⟨

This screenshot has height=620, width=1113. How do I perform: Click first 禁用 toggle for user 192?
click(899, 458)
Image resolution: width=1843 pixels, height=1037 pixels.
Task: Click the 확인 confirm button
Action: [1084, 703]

⟩

_Activity:_ Repeat the entire listing above without changing a word.

_Result of the task:_
This screenshot has height=620, width=1113. How do I perform: Click first 禁用 toggle for user 192?
click(899, 458)
Image resolution: width=1843 pixels, height=1037 pixels.
Task: Click the 확인 confirm button
Action: [1084, 703]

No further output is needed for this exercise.